The single largest stumbling block in the language of the ARRA renewable energy stimulus funding is the requirement that construction begin no later than September 30, 2011. Most large renewable energy projects require 3-5 year lead times from formation of the business model to breaking ground, particularly large projects requiring NEPA reviews and complex permitting procedures. BrightSource Energy, a much-lauded Israeli start-up funded in part by the omnipresent Google.org, has been dragging its 440 MW Ivanpah solar CSP tower project along for over 2 years now, and is still battling regulators and lawmakers.

The Oakland, California-based company has submitted a revised plan to the California Energy Commission (CEC) and   the Department of Interior’s Bureau of Land Management (BLM) that would reduce the project’s footprint of the overall Ivanpah project by about 12%.


With the proposed alternative design, BrightSource is trying to avoid the habitat of rare plants and other species. The company mentioned that the alternative design would reduce expected desert tortoise relocations by around 15%.


BrightSource is reportedly in the running for a Department of Energy loan guarantee and must begin construction close to their planned start date of late 2010 in order to qualify.

Another news item featuring the partnership of American company Fluor with Spanish Elecnor to provide engineering services on a 50 MW CSP plant in Badajoz, Spain mentions that services on that project began in 2009 and the engineering phase is not scheduled to be complete until 2011. The global financial freeze left many projects dead in the tracks for months now going on years, and the liquid capital required to bring projects far enough along for short or long term financing is scarce.

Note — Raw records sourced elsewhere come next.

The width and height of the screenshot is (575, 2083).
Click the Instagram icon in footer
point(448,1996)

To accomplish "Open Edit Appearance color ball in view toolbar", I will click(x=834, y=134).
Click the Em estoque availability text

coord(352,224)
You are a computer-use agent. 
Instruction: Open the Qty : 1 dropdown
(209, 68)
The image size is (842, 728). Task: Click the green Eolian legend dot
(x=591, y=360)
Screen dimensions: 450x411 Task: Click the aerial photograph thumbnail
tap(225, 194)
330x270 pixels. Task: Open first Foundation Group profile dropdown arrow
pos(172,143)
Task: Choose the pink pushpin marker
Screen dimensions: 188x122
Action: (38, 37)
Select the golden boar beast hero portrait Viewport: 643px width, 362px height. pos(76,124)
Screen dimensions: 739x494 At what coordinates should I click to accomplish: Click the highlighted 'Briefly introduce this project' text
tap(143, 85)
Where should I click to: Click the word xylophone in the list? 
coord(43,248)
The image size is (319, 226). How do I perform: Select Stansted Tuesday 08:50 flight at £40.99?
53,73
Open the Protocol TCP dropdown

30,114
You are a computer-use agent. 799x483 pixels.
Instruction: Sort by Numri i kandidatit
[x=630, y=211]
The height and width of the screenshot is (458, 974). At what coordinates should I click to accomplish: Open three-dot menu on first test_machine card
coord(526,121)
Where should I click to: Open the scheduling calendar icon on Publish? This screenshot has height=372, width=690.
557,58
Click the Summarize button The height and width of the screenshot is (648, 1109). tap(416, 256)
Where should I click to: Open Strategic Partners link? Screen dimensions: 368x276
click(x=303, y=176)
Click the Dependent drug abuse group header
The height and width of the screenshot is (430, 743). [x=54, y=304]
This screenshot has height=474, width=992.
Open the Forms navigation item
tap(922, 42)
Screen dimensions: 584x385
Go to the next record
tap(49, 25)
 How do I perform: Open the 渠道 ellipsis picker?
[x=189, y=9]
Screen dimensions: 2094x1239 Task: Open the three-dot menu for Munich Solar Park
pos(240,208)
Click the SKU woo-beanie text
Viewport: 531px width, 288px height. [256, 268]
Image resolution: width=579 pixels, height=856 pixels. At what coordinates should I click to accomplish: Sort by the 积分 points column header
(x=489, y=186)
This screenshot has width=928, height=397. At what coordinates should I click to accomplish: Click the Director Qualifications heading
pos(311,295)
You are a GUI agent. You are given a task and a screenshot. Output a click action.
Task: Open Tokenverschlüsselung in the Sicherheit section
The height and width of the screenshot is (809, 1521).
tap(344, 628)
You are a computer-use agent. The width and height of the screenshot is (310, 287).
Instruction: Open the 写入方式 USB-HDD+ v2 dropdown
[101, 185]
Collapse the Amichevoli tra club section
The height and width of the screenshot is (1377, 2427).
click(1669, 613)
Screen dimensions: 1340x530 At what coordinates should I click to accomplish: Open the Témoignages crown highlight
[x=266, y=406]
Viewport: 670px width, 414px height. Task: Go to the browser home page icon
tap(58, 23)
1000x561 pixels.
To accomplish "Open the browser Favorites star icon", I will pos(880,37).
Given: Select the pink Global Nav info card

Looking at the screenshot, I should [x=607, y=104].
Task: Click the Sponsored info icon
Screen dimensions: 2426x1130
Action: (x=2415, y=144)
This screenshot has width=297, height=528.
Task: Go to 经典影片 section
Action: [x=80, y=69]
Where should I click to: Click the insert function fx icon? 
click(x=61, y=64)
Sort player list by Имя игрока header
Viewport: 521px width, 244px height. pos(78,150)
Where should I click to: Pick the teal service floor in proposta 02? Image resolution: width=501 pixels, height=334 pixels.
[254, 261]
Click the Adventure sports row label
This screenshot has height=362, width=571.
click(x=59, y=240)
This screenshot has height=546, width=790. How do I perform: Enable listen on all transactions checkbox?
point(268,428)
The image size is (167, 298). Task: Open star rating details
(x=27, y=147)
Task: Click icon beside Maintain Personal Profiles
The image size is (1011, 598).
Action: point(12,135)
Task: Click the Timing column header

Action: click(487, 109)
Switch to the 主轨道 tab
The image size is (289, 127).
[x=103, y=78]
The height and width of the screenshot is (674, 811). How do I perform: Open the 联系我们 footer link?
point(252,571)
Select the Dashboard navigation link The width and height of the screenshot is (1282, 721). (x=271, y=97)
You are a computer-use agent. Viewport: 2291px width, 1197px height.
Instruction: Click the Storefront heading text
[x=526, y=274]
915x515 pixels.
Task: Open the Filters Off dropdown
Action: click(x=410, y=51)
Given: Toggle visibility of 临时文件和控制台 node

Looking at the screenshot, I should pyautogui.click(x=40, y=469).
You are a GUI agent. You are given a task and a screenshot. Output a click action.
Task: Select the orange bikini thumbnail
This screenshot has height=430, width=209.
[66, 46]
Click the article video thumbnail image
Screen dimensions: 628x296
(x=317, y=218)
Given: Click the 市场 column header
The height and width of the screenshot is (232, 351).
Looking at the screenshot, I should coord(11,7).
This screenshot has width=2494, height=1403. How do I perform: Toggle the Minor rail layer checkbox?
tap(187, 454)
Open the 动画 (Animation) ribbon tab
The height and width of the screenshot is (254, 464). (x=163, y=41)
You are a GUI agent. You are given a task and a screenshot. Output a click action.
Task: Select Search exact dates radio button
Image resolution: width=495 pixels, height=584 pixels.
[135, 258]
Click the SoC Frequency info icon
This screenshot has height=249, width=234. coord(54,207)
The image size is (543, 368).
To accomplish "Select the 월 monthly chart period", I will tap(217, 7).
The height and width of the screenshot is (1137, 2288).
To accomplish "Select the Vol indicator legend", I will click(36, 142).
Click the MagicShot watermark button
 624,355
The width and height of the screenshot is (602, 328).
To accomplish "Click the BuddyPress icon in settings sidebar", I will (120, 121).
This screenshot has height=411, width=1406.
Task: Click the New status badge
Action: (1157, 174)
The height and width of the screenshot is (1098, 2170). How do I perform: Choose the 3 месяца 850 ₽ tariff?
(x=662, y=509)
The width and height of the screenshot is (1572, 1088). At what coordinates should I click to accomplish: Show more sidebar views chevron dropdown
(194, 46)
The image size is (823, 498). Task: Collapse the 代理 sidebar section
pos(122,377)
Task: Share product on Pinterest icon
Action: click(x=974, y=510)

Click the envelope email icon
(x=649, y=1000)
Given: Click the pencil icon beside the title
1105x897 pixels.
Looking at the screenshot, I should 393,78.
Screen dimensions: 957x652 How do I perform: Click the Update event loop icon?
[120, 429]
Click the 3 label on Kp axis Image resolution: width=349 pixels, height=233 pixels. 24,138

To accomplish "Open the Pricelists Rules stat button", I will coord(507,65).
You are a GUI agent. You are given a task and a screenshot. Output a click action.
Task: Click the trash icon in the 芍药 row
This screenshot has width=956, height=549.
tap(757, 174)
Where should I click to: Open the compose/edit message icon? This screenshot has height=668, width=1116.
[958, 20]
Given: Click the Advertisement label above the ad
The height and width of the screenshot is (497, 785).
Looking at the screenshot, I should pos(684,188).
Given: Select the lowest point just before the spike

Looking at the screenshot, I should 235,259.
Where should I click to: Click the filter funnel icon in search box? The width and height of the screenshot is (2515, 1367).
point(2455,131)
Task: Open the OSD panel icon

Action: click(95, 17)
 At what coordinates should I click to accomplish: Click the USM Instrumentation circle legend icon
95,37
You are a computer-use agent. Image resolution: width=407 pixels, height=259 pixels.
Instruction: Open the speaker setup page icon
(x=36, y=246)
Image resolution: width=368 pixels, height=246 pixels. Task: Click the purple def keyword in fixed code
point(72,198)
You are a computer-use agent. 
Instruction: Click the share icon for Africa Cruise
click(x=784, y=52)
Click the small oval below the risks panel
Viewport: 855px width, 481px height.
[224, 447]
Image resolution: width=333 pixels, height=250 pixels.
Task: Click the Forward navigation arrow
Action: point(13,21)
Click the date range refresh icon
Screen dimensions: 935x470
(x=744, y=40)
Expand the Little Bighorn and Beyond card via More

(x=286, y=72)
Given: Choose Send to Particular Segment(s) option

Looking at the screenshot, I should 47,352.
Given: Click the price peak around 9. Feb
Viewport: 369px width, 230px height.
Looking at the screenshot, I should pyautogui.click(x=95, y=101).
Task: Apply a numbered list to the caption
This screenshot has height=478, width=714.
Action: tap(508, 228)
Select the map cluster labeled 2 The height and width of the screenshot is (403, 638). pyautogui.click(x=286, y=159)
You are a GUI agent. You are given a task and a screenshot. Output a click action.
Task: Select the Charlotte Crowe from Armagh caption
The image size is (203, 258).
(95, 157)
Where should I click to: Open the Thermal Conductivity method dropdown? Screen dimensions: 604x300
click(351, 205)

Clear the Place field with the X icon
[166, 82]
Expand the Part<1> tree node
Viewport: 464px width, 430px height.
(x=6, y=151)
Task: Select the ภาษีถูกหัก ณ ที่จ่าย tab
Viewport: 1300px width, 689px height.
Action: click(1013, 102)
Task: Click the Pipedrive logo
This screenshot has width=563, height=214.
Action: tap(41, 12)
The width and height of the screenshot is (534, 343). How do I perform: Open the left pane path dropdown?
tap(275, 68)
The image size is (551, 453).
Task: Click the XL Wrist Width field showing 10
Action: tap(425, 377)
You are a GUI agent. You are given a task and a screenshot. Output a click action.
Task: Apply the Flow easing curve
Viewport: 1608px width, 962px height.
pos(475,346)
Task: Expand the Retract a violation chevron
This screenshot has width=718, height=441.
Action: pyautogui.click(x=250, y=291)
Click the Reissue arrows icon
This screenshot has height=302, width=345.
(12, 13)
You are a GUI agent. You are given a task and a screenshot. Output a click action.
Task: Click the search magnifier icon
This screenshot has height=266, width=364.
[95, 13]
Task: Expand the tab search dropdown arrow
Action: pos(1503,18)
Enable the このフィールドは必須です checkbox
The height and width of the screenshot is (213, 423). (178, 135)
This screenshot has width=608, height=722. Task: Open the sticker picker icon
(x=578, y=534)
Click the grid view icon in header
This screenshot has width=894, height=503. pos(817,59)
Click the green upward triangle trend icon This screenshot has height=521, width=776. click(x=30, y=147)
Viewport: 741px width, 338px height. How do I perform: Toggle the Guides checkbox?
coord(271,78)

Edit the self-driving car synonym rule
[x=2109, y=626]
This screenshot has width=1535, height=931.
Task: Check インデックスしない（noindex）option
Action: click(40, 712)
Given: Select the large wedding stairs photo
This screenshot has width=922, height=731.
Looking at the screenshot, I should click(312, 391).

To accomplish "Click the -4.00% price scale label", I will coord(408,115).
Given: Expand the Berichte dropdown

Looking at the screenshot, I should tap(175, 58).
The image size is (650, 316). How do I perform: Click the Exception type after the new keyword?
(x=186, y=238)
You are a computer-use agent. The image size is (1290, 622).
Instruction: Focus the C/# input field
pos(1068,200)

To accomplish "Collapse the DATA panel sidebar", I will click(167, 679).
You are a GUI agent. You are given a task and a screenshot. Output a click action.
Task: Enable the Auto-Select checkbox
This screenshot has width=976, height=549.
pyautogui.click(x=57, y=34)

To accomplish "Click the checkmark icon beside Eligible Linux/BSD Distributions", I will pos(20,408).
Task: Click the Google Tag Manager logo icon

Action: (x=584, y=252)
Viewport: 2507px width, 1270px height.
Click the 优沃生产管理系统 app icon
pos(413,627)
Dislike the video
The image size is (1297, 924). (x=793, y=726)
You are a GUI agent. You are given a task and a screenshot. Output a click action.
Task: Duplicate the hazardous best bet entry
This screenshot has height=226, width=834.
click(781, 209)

Granted, the point of ARRA is to help finance shovel-ready projects to get job creation jump started immediately. The Department of Energy also stated on the record at RETECH 2010 that any remaining funds after the current solicitation is closed will likely be rolled into a second solicitation.


The issue with this promise is that banks have been leery of the regulatory uncertainty surrounding renewables for a long time. Because of its highly politicized nature, incentives and programs are at the mercy of changes in the legislature and presidential administrations. Continuity has come to carry a high premium and the uncertainty leads to stagnation. When nations have implemented long-term energy programs that have been allowed to run their course, entire industries have blossomed and economies have grown. 


Today's American politics of  one-upsmanship and strictly polarized debates, the constant tug of war for power, are neglecting the very thing they claim to cherish. It is very difficult for a nation to flourish in spite of its leaders' worst efforts.